■ **Excerpted data**:
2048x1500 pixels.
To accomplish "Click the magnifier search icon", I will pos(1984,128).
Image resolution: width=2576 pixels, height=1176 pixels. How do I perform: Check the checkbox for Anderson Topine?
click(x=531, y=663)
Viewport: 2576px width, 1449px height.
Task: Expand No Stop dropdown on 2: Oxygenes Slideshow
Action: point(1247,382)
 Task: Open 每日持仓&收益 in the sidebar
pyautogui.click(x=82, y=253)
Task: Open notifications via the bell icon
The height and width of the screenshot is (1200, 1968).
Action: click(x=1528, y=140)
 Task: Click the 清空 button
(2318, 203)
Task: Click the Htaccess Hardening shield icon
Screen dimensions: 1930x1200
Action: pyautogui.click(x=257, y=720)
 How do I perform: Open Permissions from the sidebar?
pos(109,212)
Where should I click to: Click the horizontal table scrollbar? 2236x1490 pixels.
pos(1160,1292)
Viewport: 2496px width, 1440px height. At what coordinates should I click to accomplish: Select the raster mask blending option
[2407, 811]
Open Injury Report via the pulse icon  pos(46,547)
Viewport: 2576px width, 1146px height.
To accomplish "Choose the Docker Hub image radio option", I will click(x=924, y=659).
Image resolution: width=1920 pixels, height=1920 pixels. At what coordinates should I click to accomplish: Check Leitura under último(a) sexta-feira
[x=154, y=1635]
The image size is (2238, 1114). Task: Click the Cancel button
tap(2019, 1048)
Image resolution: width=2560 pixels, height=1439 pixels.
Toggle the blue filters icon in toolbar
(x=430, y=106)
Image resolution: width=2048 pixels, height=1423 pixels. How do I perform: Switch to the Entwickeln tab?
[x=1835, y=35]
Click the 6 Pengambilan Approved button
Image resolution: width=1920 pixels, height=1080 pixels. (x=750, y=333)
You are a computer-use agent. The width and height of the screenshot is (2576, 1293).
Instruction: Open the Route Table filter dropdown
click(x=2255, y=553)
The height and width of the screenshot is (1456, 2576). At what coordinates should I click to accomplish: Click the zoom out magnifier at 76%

■ **Task requirements**: The answer must be exactly the lines from the one containing "Instruction: Open the" through the final line of the data, both ends included, and nothing else.

■ **Result of this task**:
Instruction: Open the Route Table filter dropdown
click(x=2255, y=553)
The height and width of the screenshot is (1456, 2576). At what coordinates should I click to accomplish: Click the zoom out magnifier at 76%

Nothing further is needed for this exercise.